Assignment: Exactly as written, repeat all of the records below.

=== Section Start ===

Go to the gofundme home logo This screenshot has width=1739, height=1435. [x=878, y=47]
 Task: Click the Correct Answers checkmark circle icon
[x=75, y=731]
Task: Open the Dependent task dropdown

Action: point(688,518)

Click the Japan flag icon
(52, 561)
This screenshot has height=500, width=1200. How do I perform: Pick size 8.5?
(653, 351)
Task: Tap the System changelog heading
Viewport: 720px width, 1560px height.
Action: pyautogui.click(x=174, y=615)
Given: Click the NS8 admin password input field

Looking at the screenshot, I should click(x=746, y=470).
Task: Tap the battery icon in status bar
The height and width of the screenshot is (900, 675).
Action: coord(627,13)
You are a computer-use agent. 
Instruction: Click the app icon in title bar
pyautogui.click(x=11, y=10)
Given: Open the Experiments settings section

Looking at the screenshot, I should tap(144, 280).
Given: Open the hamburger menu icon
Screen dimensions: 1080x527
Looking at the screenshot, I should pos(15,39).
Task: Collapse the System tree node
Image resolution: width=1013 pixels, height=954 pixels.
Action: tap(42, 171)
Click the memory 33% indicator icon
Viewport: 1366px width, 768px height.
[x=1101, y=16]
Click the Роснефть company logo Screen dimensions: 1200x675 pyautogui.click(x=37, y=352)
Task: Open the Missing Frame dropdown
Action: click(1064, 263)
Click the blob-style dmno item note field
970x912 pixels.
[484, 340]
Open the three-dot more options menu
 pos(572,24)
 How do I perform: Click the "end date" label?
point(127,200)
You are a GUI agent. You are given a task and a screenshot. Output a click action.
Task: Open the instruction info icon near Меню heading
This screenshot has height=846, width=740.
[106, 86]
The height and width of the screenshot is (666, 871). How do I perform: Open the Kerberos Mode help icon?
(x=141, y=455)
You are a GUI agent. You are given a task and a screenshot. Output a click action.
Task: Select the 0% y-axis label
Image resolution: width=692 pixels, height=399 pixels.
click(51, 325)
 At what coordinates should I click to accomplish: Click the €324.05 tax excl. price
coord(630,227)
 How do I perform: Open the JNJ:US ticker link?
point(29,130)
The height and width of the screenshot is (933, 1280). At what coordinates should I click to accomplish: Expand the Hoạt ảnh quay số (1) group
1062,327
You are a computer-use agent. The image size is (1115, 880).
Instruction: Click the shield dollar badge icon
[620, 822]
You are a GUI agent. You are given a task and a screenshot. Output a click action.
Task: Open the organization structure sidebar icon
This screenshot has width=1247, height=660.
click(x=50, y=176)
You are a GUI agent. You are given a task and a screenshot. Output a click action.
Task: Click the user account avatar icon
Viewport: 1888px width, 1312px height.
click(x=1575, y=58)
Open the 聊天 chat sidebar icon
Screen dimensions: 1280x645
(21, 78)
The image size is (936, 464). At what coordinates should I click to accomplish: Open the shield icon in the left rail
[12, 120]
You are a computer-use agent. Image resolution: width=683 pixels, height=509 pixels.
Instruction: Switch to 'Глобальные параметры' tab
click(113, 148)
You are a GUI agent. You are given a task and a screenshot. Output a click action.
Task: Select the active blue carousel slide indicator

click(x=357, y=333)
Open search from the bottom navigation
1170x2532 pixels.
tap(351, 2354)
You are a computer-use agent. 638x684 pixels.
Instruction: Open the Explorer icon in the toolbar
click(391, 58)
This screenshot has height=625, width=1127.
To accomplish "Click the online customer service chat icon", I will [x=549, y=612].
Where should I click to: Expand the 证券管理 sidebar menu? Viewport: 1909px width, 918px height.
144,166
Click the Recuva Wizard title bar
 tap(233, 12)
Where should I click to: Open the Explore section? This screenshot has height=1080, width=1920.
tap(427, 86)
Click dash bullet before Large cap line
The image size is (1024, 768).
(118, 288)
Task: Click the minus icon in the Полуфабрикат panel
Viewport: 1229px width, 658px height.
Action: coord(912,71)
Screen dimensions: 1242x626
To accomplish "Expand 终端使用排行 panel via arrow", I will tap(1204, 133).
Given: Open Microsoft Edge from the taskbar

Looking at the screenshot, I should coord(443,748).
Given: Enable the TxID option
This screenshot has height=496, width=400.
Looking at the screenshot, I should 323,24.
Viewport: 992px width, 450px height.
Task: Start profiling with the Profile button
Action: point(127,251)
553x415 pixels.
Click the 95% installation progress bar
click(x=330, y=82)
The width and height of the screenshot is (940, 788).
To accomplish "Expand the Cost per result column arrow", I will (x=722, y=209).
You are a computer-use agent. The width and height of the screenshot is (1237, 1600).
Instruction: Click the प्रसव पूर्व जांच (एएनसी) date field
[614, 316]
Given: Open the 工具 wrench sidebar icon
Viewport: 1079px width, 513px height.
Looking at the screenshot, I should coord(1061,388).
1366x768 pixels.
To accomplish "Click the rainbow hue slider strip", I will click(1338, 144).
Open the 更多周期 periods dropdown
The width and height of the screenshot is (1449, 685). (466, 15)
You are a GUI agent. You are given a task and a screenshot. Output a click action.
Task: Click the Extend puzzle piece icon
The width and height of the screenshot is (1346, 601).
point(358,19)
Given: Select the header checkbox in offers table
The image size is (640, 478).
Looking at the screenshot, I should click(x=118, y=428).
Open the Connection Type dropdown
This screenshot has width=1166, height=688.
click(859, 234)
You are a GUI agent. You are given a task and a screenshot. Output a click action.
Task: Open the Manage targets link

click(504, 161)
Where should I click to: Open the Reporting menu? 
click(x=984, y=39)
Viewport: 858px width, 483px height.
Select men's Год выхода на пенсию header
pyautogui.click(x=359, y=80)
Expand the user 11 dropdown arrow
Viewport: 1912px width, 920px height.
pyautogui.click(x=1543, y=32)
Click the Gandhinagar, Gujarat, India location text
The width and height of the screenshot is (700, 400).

=== Section End ===

Answer to the problem:
Go to the gofundme home logo This screenshot has width=1739, height=1435. [x=878, y=47]
 Task: Click the Correct Answers checkmark circle icon
[x=75, y=731]
Task: Open the Dependent task dropdown

Action: point(688,518)

Click the Japan flag icon
(52, 561)
This screenshot has height=500, width=1200. How do I perform: Pick size 8.5?
(653, 351)
Task: Tap the System changelog heading
Viewport: 720px width, 1560px height.
Action: pyautogui.click(x=174, y=615)
Given: Click the NS8 admin password input field

Looking at the screenshot, I should click(x=746, y=470).
Task: Tap the battery icon in status bar
The height and width of the screenshot is (900, 675).
Action: coord(627,13)
You are a computer-use agent. 
Instruction: Click the app icon in title bar
pyautogui.click(x=11, y=10)
Given: Open the Experiments settings section

Looking at the screenshot, I should tap(144, 280).
Given: Open the hamburger menu icon
Screen dimensions: 1080x527
Looking at the screenshot, I should pos(15,39).
Task: Collapse the System tree node
Image resolution: width=1013 pixels, height=954 pixels.
Action: tap(42, 171)
Click the memory 33% indicator icon
Viewport: 1366px width, 768px height.
[x=1101, y=16]
Click the Роснефть company logo Screen dimensions: 1200x675 pyautogui.click(x=37, y=352)
Task: Open the Missing Frame dropdown
Action: click(1064, 263)
Click the blob-style dmno item note field
970x912 pixels.
[484, 340]
Open the three-dot more options menu
 pos(572,24)
 How do I perform: Click the "end date" label?
point(127,200)
You are a GUI agent. You are given a task and a screenshot. Output a click action.
Task: Open the instruction info icon near Меню heading
This screenshot has height=846, width=740.
[106, 86]
The height and width of the screenshot is (666, 871). How do I perform: Open the Kerberos Mode help icon?
(x=141, y=455)
You are a GUI agent. You are given a task and a screenshot. Output a click action.
Task: Select the 0% y-axis label
Image resolution: width=692 pixels, height=399 pixels.
click(51, 325)
 At what coordinates should I click to accomplish: Click the €324.05 tax excl. price
coord(630,227)
 How do I perform: Open the JNJ:US ticker link?
point(29,130)
The height and width of the screenshot is (933, 1280). At what coordinates should I click to accomplish: Expand the Hoạt ảnh quay số (1) group
1062,327
You are a computer-use agent. The image size is (1115, 880).
Instruction: Click the shield dollar badge icon
[620, 822]
You are a GUI agent. You are given a task and a screenshot. Output a click action.
Task: Open the organization structure sidebar icon
This screenshot has width=1247, height=660.
click(x=50, y=176)
You are a GUI agent. You are given a task and a screenshot. Output a click action.
Task: Click the user account avatar icon
Viewport: 1888px width, 1312px height.
click(x=1575, y=58)
Open the 聊天 chat sidebar icon
Screen dimensions: 1280x645
(21, 78)
The image size is (936, 464). At what coordinates should I click to accomplish: Open the shield icon in the left rail
[12, 120]
You are a computer-use agent. Image resolution: width=683 pixels, height=509 pixels.
Instruction: Switch to 'Глобальные параметры' tab
click(113, 148)
You are a GUI agent. You are given a task and a screenshot. Output a click action.
Task: Select the active blue carousel slide indicator

click(x=357, y=333)
Open search from the bottom navigation
1170x2532 pixels.
tap(351, 2354)
You are a computer-use agent. 638x684 pixels.
Instruction: Open the Explorer icon in the toolbar
click(391, 58)
This screenshot has height=625, width=1127.
To accomplish "Click the online customer service chat icon", I will [x=549, y=612].
Where should I click to: Expand the 证券管理 sidebar menu? Viewport: 1909px width, 918px height.
144,166
Click the Recuva Wizard title bar
 tap(233, 12)
Where should I click to: Open the Explore section? This screenshot has height=1080, width=1920.
tap(427, 86)
Click dash bullet before Large cap line
The image size is (1024, 768).
(118, 288)
Task: Click the minus icon in the Полуфабрикат panel
Viewport: 1229px width, 658px height.
Action: coord(912,71)
Screen dimensions: 1242x626
To accomplish "Expand 终端使用排行 panel via arrow", I will tap(1204, 133).
Given: Open Microsoft Edge from the taskbar

Looking at the screenshot, I should coord(443,748).
Given: Enable the TxID option
This screenshot has height=496, width=400.
Looking at the screenshot, I should 323,24.
Viewport: 992px width, 450px height.
Task: Start profiling with the Profile button
Action: point(127,251)
553x415 pixels.
Click the 95% installation progress bar
click(x=330, y=82)
The width and height of the screenshot is (940, 788).
To accomplish "Expand the Cost per result column arrow", I will (x=722, y=209).
You are a computer-use agent. The width and height of the screenshot is (1237, 1600).
Instruction: Click the प्रसव पूर्व जांच (एएनसी) date field
[614, 316]
Given: Open the 工具 wrench sidebar icon
Viewport: 1079px width, 513px height.
Looking at the screenshot, I should coord(1061,388).
1366x768 pixels.
To accomplish "Click the rainbow hue slider strip", I will click(1338, 144).
Open the 更多周期 periods dropdown
The width and height of the screenshot is (1449, 685). (466, 15)
You are a GUI agent. You are given a task and a screenshot. Output a click action.
Task: Click the Extend puzzle piece icon
The width and height of the screenshot is (1346, 601).
point(358,19)
Given: Select the header checkbox in offers table
The image size is (640, 478).
Looking at the screenshot, I should click(x=118, y=428).
Open the Connection Type dropdown
This screenshot has width=1166, height=688.
click(859, 234)
You are a GUI agent. You are given a task and a screenshot. Output a click action.
Task: Open the Manage targets link

click(504, 161)
Where should I click to: Open the Reporting menu? 
click(x=984, y=39)
Viewport: 858px width, 483px height.
Select men's Год выхода на пенсию header
pyautogui.click(x=359, y=80)
Expand the user 11 dropdown arrow
Viewport: 1912px width, 920px height.
pyautogui.click(x=1543, y=32)
Click the Gandhinagar, Gujarat, India location text
The width and height of the screenshot is (700, 400).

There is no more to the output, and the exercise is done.